I Giudici sono sicuramente dei "volontari", chi infatti sarebbe disposto a spostarsi (anche fuori regione) e presiedere i campi di gara per molte, molte ore (a volte sotto il sole cocente o addirittura sotto la pioggia) dietro un compenso giornaliero di 20 Euro o poco più, se non un vero volontario ?
Questo deve far riflettere tutti: atleti, allenatori, dirigenti e genitori !..soprattutto quando i Giudici sbagliano.
Più di qualcuno considera ingiustamente i Giudici di Gara come "strani personaggi" dai quali comunque diffidare, in realtà chi ha per "missione" garantire il corretto e leale svolgimento delle gare, specialmente in uno sport dilettantistico, non può che essere persona stimabile.
Certo, sbagliano come tutti noi e come tutti noi provano emozioni, gioie, rabbia o costernazione nel vedere vittorie, gesti di vero far-play, sconfitte e scorrettezze in gara, ma i loro visi e le loro gesta non devono far trasparire nulla! Vi sembra facile?
Per diventare Giudici del CTA, ci si deve preparare bene, si studiano norme e dispense (centinaia di pagine), si devono frequentare i campi di gara ed in fine si devono sostenere severi esami (anche pratici).
Tranne che per gli Indoor, i Giudici vestono sempre di bianco, hanno sempre un distintivo al petto per farsi riconoscere e si dividono i compiti.

Segreteria: per la compilazione del programma gare, conferma atleti, input dei risultati e preparazione delle classifiche.
Partenza: sia lo Starter (con pistola o fischietto) a fianco degli atleti in partenza, sia il ControStarter dietro l'ultimo atleta, pronto a bloccare la gara per false partenze o precoci cadute.
Campana e Contagiri: compito a volte semplicissimo a volte complicatissimo, soprattutto quando nelle gare di fondo si verificano i doppiaggi.
Curva o rettilinei: con "mille occhi" per segnalare le scorrettezze, e talvolta per prevenirle quando urlano "giù le mani!!".
Arrivo: a volte semplici notificatori dei numeri di pettorale, a volte veri e propri "fotofinish" umani, spesso in gruppo con altri giudici.
Arbitro: il vero "capo"! A lui sono demandate tutte le decisioni talvolta suggerite dai suoi colleghi(ammonimenti, squalifiche, convalide, modifiche delle gare, fino alla loro eventuale sospensione in casi estremi). Il Giudice Arbitro si assume tutta la responsabilità della manifestazione.

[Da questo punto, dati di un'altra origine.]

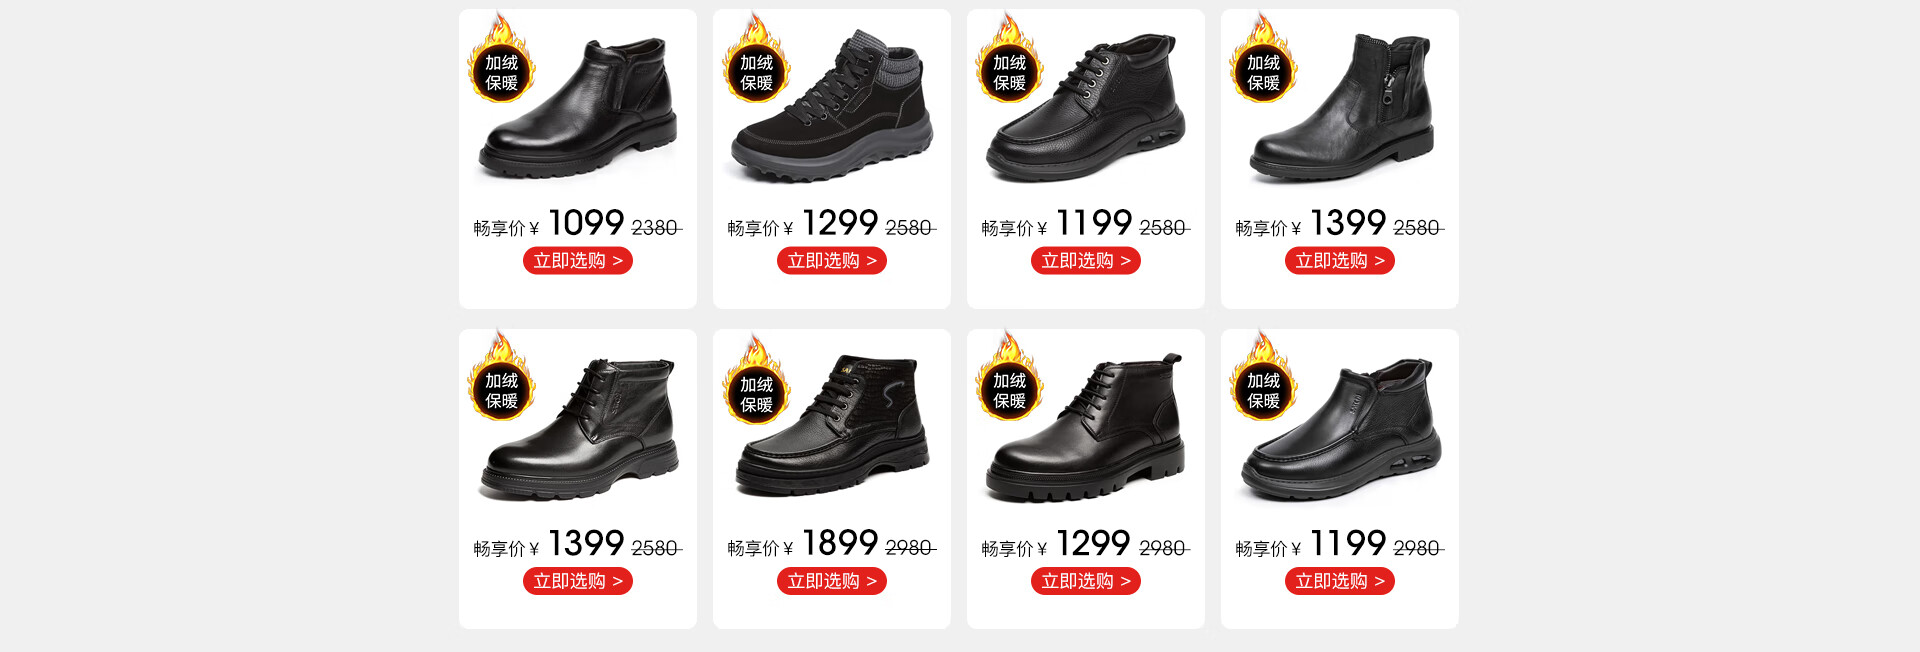Click the flame badge on the 1099 boot
This screenshot has width=1920, height=652.
(x=501, y=60)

Si è detto che, pur se in buona fede, queste persone commettono gravi errori, tuttavia è opportuno considerare che, tranne rare eccezioni, il loro "volontariato" tende innanzitutto a proteggere gli atleti, soprattutto quelli più giovani anche se subiscono qualche ammonizione o una squalifica.
E' ormai provato che dopo una squalifica per taglio di percorso o per qualche grave scorrettezza verso un avversario, il giovane atleta memorizza il fatto e evita di ripetere l'errore.
Il richiamo di un giudice, serve a far maturare l'atleta scorretto e a proteggere i suoi onesti avversari, prima di brontolare (o addirittura imprecare) il genitore dovrebbe sempre consultarsi con chi ne sa di più (allenatore o dirigente della squadra) per sapere se l'incomprensibile provvedimento assegnato al proprio figlio era giusto o meno.
Nessun genitore, durante le gare, può rivolgersi ad un Giudice, qualsiasi interpellanza può essere mossa solo dai dirigenti di squadra e comunque solo in precisi momenti.